RECORDS FOR THIS TASK:
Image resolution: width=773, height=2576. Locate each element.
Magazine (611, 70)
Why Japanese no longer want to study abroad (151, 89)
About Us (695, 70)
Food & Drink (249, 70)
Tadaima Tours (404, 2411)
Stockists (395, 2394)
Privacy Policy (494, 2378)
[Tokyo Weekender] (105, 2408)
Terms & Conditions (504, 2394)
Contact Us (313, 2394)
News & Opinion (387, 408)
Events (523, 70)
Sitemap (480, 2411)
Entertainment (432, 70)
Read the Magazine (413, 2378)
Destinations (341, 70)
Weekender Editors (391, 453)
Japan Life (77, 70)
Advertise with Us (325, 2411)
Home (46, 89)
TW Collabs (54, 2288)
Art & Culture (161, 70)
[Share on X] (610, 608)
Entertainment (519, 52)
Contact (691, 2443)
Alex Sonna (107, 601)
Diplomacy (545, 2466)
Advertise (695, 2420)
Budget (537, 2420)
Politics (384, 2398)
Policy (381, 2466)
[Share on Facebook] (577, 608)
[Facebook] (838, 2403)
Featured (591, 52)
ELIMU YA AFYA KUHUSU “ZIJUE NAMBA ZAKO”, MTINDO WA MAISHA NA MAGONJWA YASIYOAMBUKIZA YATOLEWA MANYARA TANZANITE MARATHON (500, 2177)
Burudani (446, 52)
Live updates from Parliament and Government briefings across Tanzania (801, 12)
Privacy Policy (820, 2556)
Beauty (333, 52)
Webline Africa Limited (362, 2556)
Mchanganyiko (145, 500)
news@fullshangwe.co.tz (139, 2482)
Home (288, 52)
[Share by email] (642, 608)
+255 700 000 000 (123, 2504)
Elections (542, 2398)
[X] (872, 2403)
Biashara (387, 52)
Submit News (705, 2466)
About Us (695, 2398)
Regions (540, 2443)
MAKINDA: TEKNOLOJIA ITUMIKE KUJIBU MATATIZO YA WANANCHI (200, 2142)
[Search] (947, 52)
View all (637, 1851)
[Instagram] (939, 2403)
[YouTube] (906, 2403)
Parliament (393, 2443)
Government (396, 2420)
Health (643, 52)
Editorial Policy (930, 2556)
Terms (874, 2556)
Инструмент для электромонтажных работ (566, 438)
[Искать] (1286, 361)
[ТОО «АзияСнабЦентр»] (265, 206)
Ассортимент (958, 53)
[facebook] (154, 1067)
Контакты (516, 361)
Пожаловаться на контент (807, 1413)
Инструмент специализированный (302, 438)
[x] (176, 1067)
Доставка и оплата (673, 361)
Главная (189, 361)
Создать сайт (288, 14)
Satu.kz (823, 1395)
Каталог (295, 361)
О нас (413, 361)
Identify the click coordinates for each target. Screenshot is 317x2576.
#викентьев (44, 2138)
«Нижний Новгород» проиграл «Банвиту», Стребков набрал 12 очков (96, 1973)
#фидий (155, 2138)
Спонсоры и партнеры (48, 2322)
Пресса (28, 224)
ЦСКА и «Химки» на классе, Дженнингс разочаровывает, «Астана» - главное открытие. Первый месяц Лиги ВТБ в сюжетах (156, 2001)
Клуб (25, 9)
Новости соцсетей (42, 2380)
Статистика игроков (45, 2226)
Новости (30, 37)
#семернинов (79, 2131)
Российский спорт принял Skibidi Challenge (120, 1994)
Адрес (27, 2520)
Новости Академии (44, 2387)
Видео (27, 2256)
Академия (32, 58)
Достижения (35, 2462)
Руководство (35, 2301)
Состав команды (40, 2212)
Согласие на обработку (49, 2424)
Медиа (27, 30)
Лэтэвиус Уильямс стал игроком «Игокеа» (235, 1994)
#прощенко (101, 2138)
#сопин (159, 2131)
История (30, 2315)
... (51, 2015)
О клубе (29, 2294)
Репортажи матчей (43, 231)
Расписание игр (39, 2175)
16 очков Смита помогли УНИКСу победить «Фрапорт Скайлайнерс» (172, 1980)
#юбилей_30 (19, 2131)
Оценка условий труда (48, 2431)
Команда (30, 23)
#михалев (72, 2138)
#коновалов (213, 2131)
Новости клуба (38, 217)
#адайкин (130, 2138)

WORK TO COMPLETE: In the data above, which lines have "Parliament"? Report each of them.

ANSWER:
Live updates from Parliament and Government briefings across Tanzania (801, 12)
Parliament (393, 2443)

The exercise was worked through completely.